A boat like a J/80 is stable enough for adult learners to focus on learning instead of staying upright and small enough for rapid feedback and good learning. J/World sailing schools (and all the alternatives that use similar curricula and sized boats) pack a lot of learning into a short time.

Even if one chooses to buy a 40 right off the bat, sailing lessons on a smaller boat is a good idea. There will be a natural tendency to want to "learn on my own boat" but you will learn to sail your boat better if you learn on a smaller craft.

I relish the experience I gained on 420s in college and various 20ish foot boats before moving on to bigger and bigger boats. A good deal of my sailing ability today I trace directly back to those small boats.

Do what you want of course - we all make our own choices. Don't be surprised if the fellow in a beer can race, or who leaves port with you and gets into the next inlet a day ahead of you (and in advance of that nasty weather you had to sail through), started out in small boats.


----------



## Heinous (Mar 25, 2009)

Yes. You certainly can.

I had never sailed before taking delivery of my boat. I read a couple of "how to sail" books and then took her out into the bay to figure it out. I was very familiar with powerboats, however, and I learn pretty quickly, so your experience may vary.

....

Please list every boat in the sailing forum thread that is identified by a number. The material that comes after this has no connection to the sailing forum thread.

(Dataset excerpt)
....

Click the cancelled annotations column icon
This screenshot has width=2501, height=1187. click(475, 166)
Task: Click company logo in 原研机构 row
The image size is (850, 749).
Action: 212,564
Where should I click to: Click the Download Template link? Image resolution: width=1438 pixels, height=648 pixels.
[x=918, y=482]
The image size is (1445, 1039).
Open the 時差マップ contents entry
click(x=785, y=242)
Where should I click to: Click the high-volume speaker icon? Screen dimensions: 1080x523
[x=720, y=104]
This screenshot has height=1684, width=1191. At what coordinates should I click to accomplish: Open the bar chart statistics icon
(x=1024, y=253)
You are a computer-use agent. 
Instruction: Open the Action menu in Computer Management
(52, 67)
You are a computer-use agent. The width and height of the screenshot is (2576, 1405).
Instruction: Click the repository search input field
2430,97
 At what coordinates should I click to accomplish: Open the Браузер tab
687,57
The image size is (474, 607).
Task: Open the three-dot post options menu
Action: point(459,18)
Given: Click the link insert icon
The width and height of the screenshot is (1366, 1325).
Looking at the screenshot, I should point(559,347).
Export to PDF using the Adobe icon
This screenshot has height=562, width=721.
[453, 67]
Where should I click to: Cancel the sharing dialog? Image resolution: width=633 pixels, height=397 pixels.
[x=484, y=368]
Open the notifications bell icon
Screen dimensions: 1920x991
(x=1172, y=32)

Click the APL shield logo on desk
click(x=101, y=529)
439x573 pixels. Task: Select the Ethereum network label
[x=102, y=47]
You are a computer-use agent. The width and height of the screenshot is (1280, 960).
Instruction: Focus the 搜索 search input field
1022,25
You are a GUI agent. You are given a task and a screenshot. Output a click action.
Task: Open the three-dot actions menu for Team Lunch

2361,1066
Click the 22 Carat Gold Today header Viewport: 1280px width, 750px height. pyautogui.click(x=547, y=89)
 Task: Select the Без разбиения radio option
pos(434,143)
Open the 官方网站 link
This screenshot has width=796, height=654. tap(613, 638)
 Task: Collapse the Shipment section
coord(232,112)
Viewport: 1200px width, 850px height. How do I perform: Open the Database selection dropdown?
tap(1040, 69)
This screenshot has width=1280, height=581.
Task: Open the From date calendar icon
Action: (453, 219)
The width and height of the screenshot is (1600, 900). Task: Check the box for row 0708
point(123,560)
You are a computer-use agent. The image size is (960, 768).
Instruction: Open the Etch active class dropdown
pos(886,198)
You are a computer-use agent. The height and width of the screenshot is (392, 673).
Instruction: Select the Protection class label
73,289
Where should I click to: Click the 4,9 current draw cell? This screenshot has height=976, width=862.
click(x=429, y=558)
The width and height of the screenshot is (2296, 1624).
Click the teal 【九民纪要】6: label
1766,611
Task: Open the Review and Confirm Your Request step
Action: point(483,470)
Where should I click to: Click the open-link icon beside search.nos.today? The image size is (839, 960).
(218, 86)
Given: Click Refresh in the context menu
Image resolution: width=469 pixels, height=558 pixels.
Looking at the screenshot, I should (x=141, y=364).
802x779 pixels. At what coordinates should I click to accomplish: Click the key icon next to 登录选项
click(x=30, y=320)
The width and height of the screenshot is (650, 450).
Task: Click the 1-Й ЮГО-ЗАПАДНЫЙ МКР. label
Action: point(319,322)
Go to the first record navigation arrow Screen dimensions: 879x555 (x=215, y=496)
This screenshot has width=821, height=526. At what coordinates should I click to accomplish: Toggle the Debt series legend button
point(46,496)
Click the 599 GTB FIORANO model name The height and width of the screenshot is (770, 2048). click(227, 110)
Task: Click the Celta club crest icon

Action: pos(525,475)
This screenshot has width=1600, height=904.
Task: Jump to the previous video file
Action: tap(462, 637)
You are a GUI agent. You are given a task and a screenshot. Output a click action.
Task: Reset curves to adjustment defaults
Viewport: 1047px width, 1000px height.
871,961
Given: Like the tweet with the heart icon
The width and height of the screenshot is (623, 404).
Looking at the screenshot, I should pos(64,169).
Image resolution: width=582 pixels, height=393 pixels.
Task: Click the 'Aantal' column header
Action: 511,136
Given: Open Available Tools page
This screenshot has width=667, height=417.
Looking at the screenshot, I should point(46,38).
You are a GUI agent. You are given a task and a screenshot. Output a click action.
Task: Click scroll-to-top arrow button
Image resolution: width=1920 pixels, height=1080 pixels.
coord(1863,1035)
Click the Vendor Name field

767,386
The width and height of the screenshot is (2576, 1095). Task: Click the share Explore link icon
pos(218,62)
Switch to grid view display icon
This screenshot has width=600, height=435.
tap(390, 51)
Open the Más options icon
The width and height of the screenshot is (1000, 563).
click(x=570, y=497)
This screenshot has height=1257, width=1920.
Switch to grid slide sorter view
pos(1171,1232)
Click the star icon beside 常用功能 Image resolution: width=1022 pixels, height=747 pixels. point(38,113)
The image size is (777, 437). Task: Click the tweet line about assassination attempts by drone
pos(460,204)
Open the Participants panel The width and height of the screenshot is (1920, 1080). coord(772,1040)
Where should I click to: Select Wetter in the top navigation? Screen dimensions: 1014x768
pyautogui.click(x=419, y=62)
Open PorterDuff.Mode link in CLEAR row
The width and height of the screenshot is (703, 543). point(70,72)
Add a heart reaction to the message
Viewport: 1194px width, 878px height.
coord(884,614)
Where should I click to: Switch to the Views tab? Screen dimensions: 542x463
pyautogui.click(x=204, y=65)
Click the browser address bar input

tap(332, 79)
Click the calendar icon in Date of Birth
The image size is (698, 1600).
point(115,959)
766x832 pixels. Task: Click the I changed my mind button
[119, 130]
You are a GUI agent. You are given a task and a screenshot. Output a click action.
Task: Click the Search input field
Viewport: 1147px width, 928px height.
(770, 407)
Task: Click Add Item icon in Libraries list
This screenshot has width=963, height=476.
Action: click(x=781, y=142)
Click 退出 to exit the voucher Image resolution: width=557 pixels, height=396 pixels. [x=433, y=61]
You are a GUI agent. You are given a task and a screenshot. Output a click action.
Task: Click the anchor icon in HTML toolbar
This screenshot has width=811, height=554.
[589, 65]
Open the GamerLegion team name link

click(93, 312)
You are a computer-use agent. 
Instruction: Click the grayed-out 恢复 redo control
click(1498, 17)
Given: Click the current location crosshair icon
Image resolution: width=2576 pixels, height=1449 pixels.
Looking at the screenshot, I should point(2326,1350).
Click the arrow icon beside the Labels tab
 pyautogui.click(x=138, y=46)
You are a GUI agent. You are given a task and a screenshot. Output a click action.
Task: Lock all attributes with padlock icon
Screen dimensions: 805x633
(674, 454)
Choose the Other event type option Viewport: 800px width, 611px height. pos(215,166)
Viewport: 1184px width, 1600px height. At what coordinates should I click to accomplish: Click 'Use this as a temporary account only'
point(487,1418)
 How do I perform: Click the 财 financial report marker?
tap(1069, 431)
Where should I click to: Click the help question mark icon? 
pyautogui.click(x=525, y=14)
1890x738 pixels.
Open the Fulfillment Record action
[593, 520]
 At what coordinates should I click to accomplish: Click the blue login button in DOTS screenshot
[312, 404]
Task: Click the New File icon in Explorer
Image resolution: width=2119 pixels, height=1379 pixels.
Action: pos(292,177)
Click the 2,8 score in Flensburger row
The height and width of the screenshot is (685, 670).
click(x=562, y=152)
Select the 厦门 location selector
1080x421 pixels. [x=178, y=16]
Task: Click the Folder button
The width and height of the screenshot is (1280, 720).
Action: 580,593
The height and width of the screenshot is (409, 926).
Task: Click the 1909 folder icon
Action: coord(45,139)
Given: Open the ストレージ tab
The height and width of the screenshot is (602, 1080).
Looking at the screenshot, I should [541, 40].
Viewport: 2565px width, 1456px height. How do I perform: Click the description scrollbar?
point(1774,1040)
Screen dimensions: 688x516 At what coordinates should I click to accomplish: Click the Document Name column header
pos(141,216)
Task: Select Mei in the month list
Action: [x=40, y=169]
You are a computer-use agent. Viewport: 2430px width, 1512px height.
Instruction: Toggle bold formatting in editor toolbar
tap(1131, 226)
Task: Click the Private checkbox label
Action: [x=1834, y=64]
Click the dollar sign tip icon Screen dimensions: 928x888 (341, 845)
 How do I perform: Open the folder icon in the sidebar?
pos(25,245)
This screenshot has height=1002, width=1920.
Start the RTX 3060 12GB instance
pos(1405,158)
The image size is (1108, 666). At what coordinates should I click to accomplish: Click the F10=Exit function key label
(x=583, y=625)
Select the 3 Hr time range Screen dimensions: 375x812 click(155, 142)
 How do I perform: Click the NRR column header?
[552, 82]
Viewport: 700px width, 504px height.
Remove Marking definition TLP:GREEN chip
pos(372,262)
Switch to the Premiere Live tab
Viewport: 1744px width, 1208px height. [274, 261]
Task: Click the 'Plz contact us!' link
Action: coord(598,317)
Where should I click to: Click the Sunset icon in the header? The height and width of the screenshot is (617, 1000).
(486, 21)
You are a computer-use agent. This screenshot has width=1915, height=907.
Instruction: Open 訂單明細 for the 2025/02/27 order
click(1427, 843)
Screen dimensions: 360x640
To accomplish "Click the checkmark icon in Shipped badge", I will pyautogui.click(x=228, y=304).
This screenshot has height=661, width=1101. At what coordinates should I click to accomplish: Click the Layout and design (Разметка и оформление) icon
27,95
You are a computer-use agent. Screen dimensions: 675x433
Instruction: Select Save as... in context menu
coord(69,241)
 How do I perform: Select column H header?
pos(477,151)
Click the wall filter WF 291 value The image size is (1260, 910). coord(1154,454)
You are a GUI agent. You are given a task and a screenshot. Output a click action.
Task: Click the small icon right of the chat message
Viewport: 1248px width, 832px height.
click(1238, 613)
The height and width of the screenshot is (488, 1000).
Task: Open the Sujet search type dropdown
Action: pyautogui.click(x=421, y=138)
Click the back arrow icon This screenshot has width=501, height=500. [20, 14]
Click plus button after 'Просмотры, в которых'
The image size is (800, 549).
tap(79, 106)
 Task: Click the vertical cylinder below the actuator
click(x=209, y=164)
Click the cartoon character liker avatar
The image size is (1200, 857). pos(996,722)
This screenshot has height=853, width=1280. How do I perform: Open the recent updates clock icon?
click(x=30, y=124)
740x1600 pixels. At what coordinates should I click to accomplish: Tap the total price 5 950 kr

....

### [The answer]
- J/80
- 40
- 420s
- 20ish foot boats